Helping Bar Applicants Prove Character and Fitness for Admission to the Bar

Cheating Yourself

Q. I got caught cheating on a law school exam, received a failing grade in the course and got reprimanded. How will this affect my admissions efforts?

A. Warning us not to take shortcuts in grade school, our teachers would say that "when you cheat, you are only cheating yourselves."

Some of us took longer to learn this lesson than others. In law school, those who cheat may cheat themselves out of a career. This will not necessarily preclude your admission to the bar. But a cheating incident will certainly complicate your prospects and prolong an arduous admissions process. As applicants lose sleep over the ensuing investigation, and continue to sweat through the ordeal long after their classmates are sworn in, they learn the hard way that honesty really is the best policy.

Honesty is also the best policy when confronting the issue in the admissions process itself. But honesty alone will not replace the need for experienced bar admissions counsel to assist you in disclosing the incident on your bar application, or in responding to proceedings thereafter. Because academic dishonesty goes to the very heart of one's character, you cannot do without competent representation.

With the assistance of counsel, you must own up to your shortcomings while presenting other evidence designed to allay concerns that you lack respect for rules or lack the integrity expected of bar members. You and your lawyer must collaborate on all aspects of your bid for bar membership, including:

Strategic Disclosure — Since the incident already appears on your law school record, there's no way to ignore the proverbial elephant in the room. In your bar application, you need to hit the issue head on, showing total candor in describing the details surrounding it. Efforts to obfuscate or shirk responsibility only reinforce concerns and further reduce your chances of admission. You should take a stab at an initial draft yourself, but send it to your attorney for modification before submitting;

Rehabilitation and Personal Growth — Show that you have learned from your mistake and have taken steps to address the underlying cause of the misconduct. If you participated in ethics courses or counseling, or made other efforts to right your wrongs, your lawyer will want to include these efforts in your personal statement to bar examiners;

Letters of Recommendation — Get strong letters of recommendation from individuals who witnessed your reaction to the incident and may share their perspectives on how you have grown since. They may also be very helpful as character witnesses should the case go to a hearing; and

Character Interviews and Hearings — Whether they interview you, schedule a hearing, or both, you must meet a heavy burden to overcome the character concerns raised. To determine whether you possess the requisite moral character, bar examiners will look for evidence that you have truly learned from the incident and have a renewed commitment to the ideals of our profession.

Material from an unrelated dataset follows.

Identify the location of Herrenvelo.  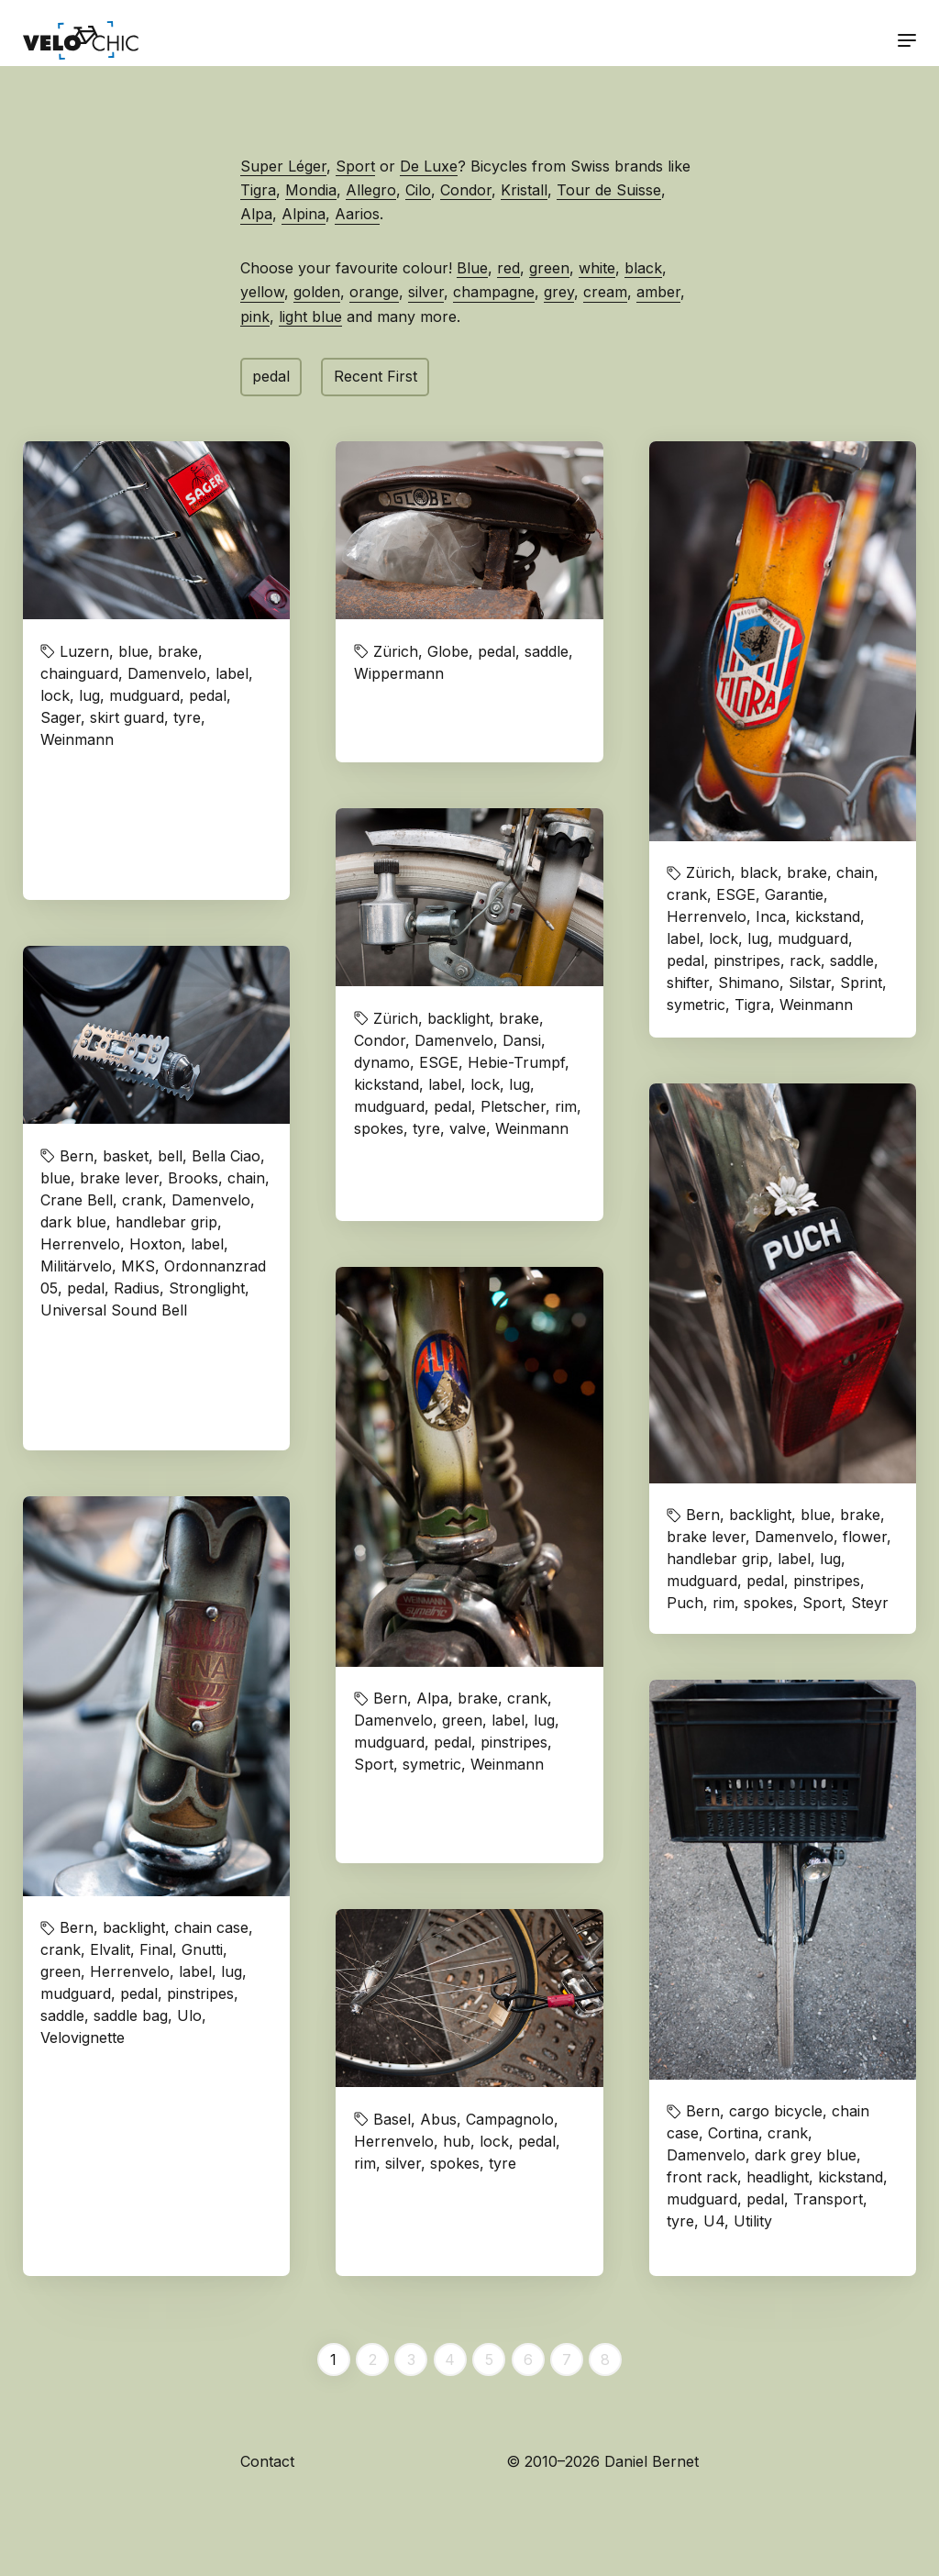
(706, 916).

In my experience, bar examiners have compassion for those who make mistakes. But they also have a duty to protect the public from lawyers who enter the profession without a strong moral compass. If they are to recommend the admission of an applicant with a history of academic misconduct, you must persuade them that such misconduct is unlikely to recur.

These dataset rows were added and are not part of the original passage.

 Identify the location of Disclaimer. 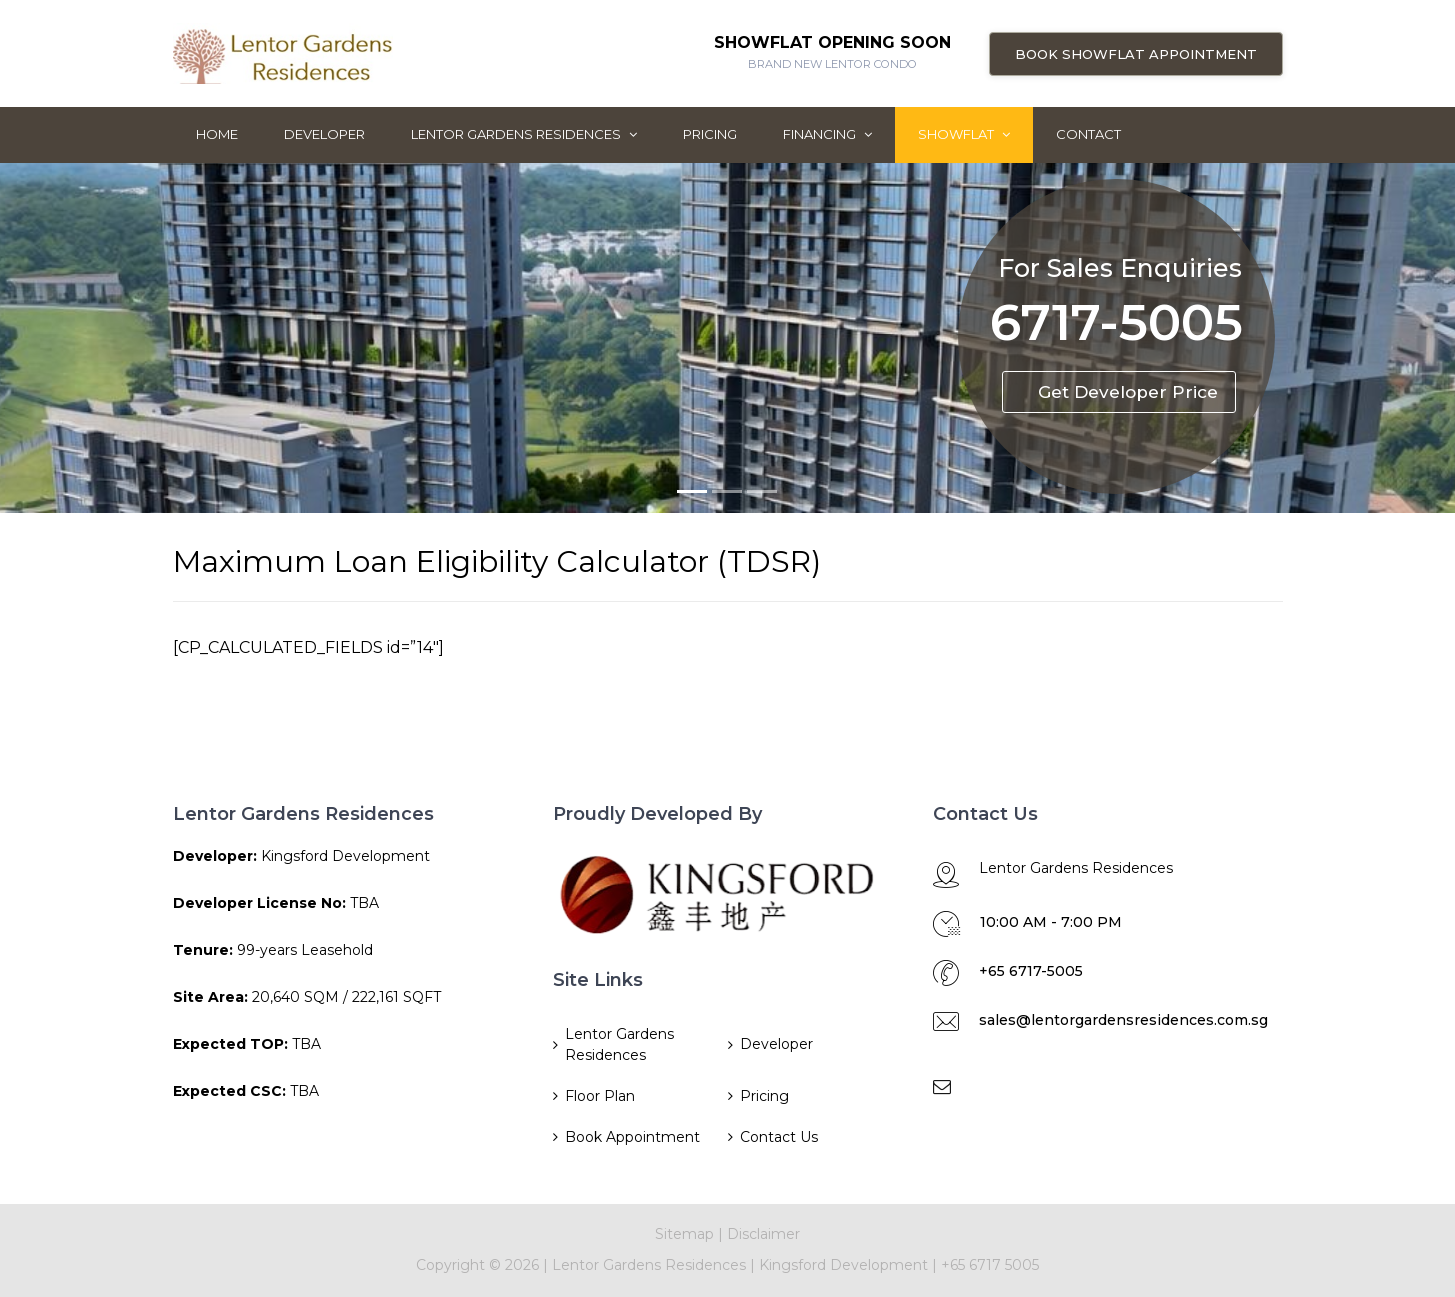
(763, 1234).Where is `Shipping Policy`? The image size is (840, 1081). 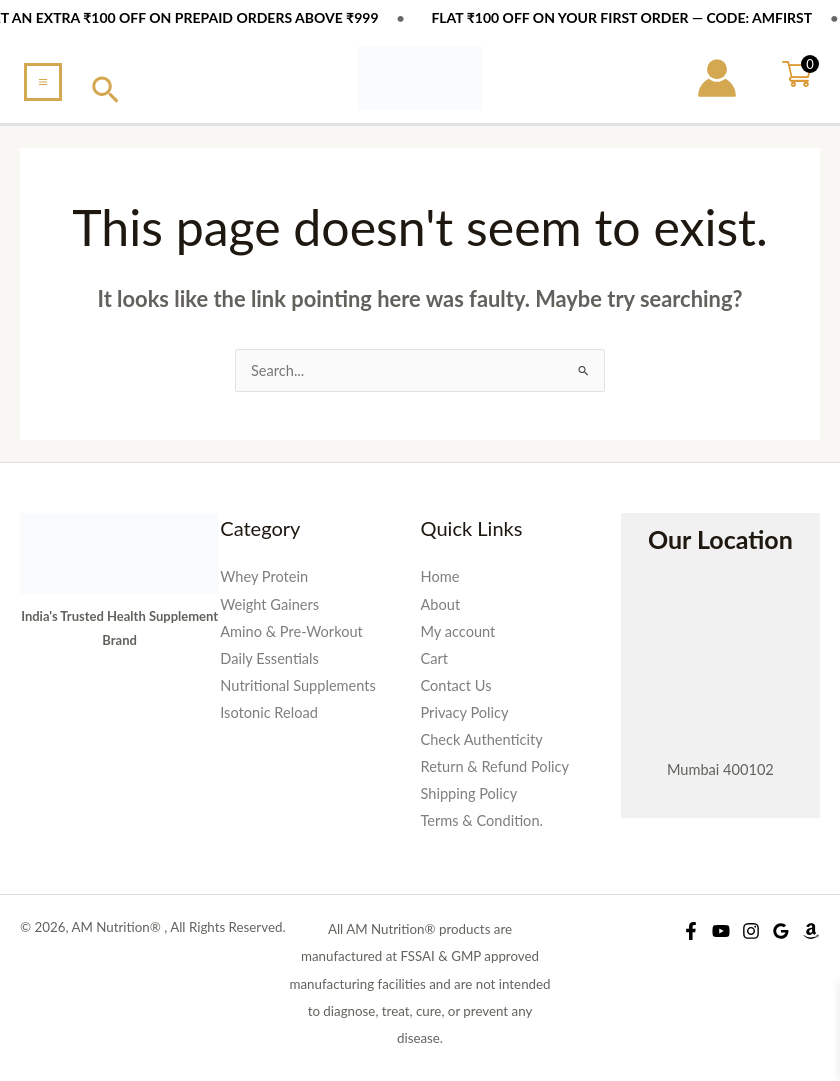
Shipping Policy is located at coordinates (469, 793).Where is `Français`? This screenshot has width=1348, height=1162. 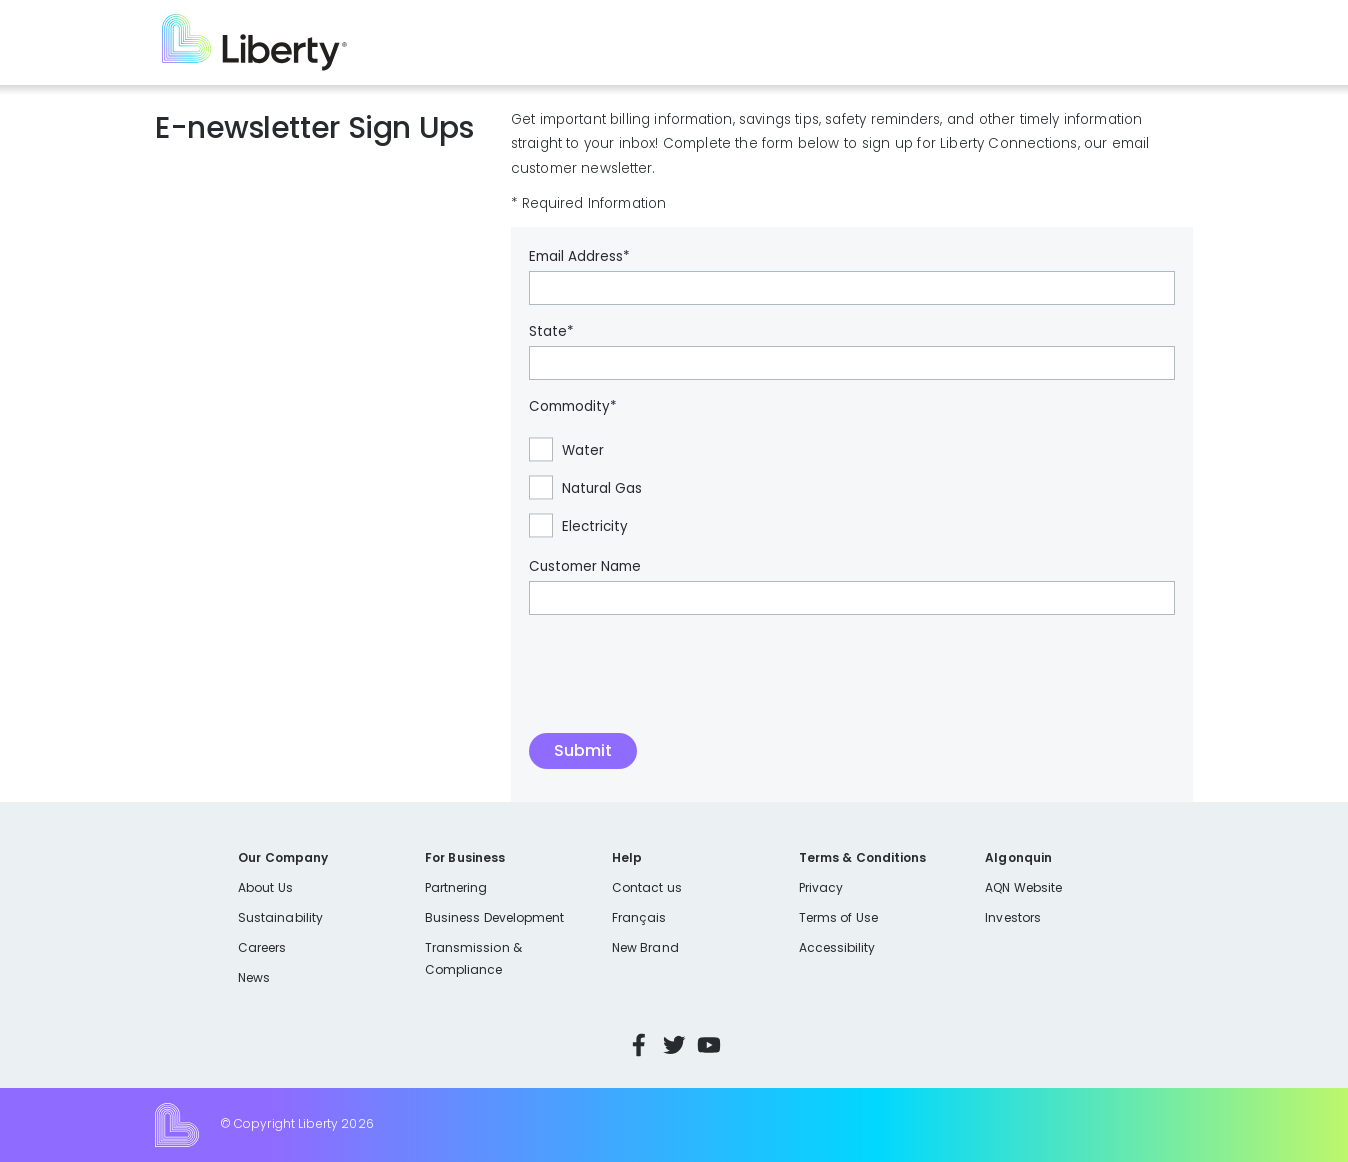 Français is located at coordinates (639, 917).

If you are inclined to spare the expense of counsel, let me offer some free advice: You've taken shortcuts before and they have jeopardized your admission to the bar. By representing yourself, your arguments and expressions of remorse may be viewed as self-serving and insincere. Rather than meet your burden of proof, you will likely prove to have a fool for a client. Unless you want to be the first and last client you represent, recognize that those who cut corners are only cheating themselves.